David Wilkerson, one of the partygoers, heard a woman scream and went to investigate. He found Grayson injured in the hallway and Brookshire with a knife in his hand. He asked Brookshire for the knife, which he handed to him. Wilkerson testified that he then took the knife home with him.
Sheriff’s deputies Jimmy Gifford and Mitch Netterville responded to the emergency call and initiated an investigation. They recovered the knife—a lock blade knife with a three-inch single-edge blade—from Wilkerson’s residence. They also located Brookshire and took him into custody. Netterville testified, in response to defense counsel’s questioning, that Brookshire declined to talk to officers except that, after being placed in a jail cell, Brookshire stated that he acted in self defense because Grayson had a gun. In light of this statement, the investigating officers re-interviewed the witnesses the following day. No one saw Grayson with a gun. Grayson testified that he was not angry at Brookshire and only asked him to leave because of Linda’s request. He stated that although he had a gun in his truck, parked 50 yards from Boles’s home, he did not have a gun in his possession when he approached Brookshire.
State’s Comment Regarding Failure to Testify
In his first issue, Brookshire argues that the trial court erred in overruling his motion for mistrial following the prosecutor’s comment on Brookshire’s failure to testify.

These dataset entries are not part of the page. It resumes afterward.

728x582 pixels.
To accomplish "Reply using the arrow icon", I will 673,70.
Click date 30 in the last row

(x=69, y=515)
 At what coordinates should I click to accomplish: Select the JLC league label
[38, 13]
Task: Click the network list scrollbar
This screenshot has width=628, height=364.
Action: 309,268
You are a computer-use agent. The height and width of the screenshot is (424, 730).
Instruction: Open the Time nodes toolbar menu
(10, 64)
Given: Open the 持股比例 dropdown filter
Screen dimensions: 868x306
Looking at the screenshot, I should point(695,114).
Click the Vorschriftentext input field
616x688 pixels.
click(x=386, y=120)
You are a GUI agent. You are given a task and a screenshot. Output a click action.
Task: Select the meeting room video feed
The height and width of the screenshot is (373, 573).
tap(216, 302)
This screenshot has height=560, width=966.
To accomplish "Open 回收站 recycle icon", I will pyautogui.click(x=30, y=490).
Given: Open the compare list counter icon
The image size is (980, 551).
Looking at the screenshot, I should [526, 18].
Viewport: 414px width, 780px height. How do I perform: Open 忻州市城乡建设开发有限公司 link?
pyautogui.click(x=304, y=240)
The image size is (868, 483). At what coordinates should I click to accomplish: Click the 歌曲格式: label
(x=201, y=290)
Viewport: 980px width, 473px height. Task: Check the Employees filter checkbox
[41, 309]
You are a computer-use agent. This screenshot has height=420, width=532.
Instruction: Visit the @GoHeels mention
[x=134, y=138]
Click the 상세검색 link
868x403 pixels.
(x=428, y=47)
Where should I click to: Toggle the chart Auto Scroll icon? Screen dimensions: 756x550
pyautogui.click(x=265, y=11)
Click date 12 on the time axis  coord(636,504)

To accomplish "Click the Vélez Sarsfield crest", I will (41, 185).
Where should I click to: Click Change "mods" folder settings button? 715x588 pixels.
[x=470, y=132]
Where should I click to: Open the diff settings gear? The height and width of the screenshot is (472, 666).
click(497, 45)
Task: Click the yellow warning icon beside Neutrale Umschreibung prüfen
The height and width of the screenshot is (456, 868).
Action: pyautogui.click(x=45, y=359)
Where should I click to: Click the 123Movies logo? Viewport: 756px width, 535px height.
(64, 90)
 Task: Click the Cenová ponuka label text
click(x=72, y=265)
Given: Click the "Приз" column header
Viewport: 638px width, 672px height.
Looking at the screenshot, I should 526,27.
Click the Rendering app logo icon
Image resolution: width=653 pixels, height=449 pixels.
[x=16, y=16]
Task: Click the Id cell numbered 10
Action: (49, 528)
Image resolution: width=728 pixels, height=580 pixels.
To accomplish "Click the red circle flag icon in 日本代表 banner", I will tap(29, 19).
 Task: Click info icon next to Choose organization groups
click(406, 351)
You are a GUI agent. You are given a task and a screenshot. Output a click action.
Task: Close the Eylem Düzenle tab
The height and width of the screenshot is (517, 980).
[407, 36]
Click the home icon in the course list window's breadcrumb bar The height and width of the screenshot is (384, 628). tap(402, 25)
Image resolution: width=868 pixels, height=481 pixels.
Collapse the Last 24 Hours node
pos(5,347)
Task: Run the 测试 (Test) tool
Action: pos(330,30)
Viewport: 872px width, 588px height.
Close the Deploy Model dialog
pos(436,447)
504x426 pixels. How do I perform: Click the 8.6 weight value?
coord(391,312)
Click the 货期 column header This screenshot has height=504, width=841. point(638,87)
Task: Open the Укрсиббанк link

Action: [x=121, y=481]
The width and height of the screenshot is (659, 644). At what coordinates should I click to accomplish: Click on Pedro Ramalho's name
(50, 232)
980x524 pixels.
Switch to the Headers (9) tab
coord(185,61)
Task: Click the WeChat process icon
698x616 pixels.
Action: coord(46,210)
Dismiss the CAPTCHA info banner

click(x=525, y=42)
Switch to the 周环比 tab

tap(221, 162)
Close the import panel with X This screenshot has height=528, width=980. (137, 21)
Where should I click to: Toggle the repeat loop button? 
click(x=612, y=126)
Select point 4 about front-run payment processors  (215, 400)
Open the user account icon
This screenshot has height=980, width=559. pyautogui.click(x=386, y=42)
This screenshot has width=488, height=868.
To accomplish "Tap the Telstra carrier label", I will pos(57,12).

During the State’s questioning of Deputy Netterville, the following exchange occurred:
STATE: Did the defendant seated next to his lawyer give you a statement?
WITNESS: No, sir, he did not.
STATE: Did he write anything down?
WITNESS: Not for me.
STATE: Did he write down – anything down anywhere in your report?
WITNESS: No, sir.
Brookshire then objected to these questions on the basis that the State improperly commented on Brookshire’s failure to testify. The trial court sustained his objection and instructed the jury to disregard the prosecutor’s comment on Brookshire’s failure to testify. Brookshire moved for a mistrial, which the court denied.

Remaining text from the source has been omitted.